对线形分子来说,分子量的常用对数与泳动率成反比,用此标准样品电泳并测定其泳动率,然后进行DNA分子长度(bp)的负对数——泳动距离作标准曲线图,可以用于测定未知分子的长度大小。
DNA分子的空间构型对泳动率的影响很大,比如质粒分子,泳动率的大小顺序为:cDNA>IDNA>ocDNA但是由于琼脂糖浓度、电场强度、离子强度和溴化乙锭等的影响,会出现相反的情况。
2、支持物介质
琼脂糖是一种聚合链线性分子。含有不同浓度的琼脂糖的凝胶构成的分子筛的网孔大小不同,适用于分离不同浓度范围的核酸分子。选择不同浓度的凝胶,可以分离不同大小范围的DNA分子。
3、电场强度
电场强度愈大,带点颗粒的泳动越快。但凝胶的有效分离范围随着电压增大而减小,所以电泳时一般采用低电压,不超过4V/cm。而对于大片段电泳,甚至用0.5-1.0V/cm电泳过夜。进行高压电泳时,只能使用聚丙烯酰胺凝胶。
4、缓冲液离子强度
核酸电泳常采用TAE、TBE、TPE三种缓冲系统。TAE价格低廉,但缓冲能力低。TPE在进行DNA回收时,会使DNA污染磷酸盐,影响后续反应。所以多采用TBE缓冲液。
在缓冲液中加入EDTA,可以鳌合二价离子,抑制DNase,保护DNA。
缓冲液pH常偏碱性或中性,此时核酸分子带负电,向正极移动。
核酸电泳中以前常用的染色剂是溴化乙锭(ethidium bromide EB)。BE见光分解,应在避光条件下4℃保存。溴化乙锭是一种扁平分子,可以嵌入核酸双链的配对碱基之间。在紫外线照射BE-DNA复合物时,出现不同的效应。254nm的紫外线照射时,灵敏度最高,但对DNA损伤严重;360nm紫外线照射时,虽然灵敏度较低,但对DNA损伤小,所以适合对DNA样品的观察和回收等操作。300nm紫外线照射的灵敏度较高,且对DNA损伤不是很大,所以也比较适用。但EB有毒,现实验室已基本不用,用核酸燃料代替EB。
1、若使用溴化乙锭(EB)需注意安全,EB为中度毒性、强致癌性物质,务必小心,勿沾染于衣物、皮肤、眼睛、口鼻等。所有操作均只能在专门的电泳区域操作,戴一次性手套,并及时更换。

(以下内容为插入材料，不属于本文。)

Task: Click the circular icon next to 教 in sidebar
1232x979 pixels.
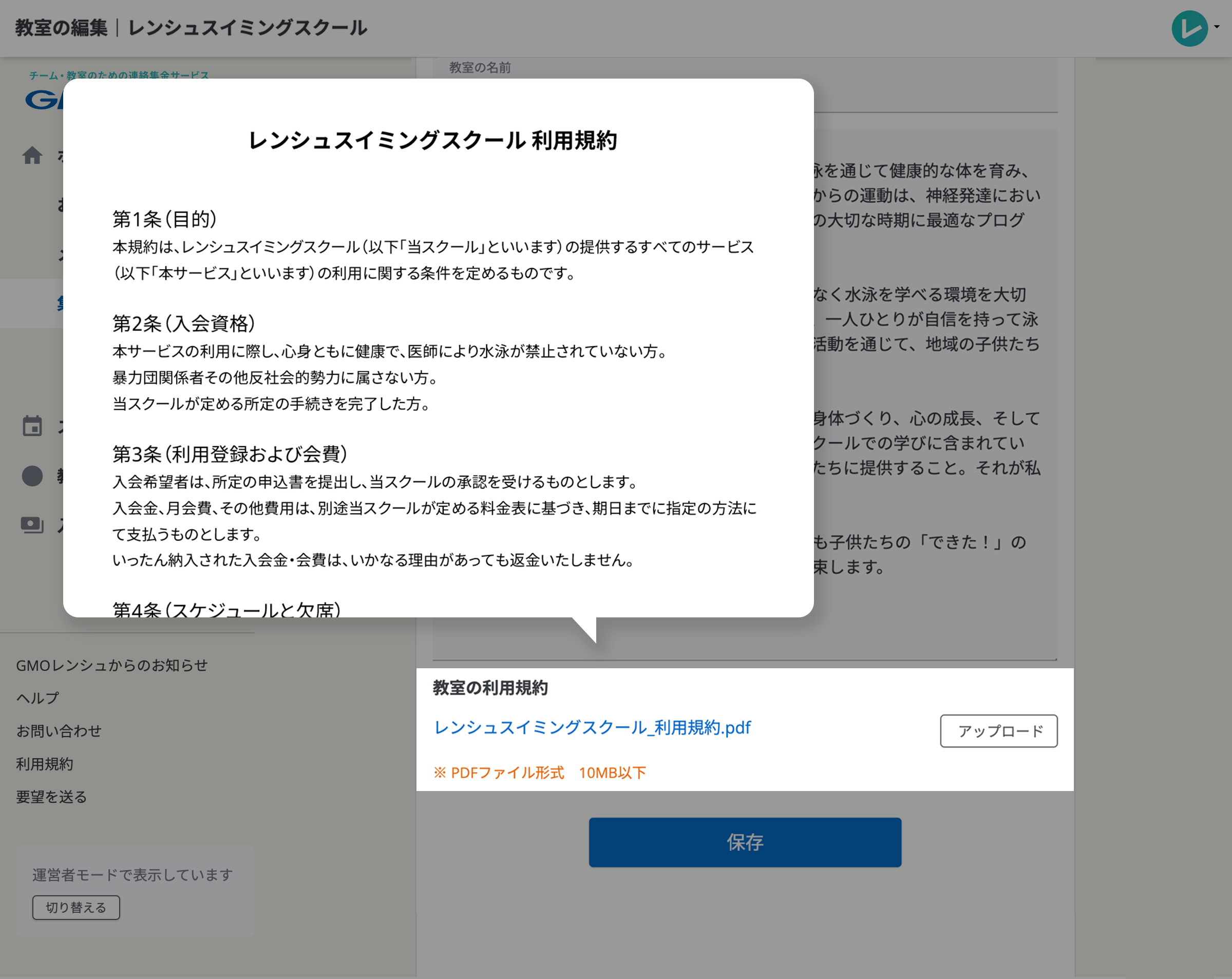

2、预先加入EB时可能使DNA的泳动速度下降15%左右,而且对不同构型的DNA的影响程度不同。所以为取得较真实的电泳结果可以在电泳结束后再用0.5μg/ml的EB溶液浸泡染色。若胶内或样品内已加EB,染色步骤可省略;若凝胶放置一段时间后才观察,即使原来胶内或样品已加EB,也建议增加此步。
3、制胶若形成气泡需在凝胶液未凝固之前及时清除,否则,需重新制胶;上样时也不要有气泡,容易使样品飘散。
琼脂糖凝胶电泳怎么检测DNA质量?什么是标准?
如果DNA出现降解或者是混有其他杂质,例如蛋白质、RNA的话,那么琼脂糖凝胶就能够检测得到DNA的质量。标准主要是通过观察电泳条带的亮度,通过亮度就可以粗略地计算出DNA条带的含量。如果DNA出现损失,对应的条带就会变暗或者是消失。线性的单一DNA样品一般是单条带,质粒的话可能会有2-3条带.如果条带变宽、变暗、或者变成弥散的DNA条带,表示DNA非特异的降解.如果条带变成多条,表示可能被酶切.如果质粒被单酶切,可能变成一条亮带.如果有蛋白质污染,上样孔可能发亮.如果有RNA污染,可能小分子量部分会有弥散.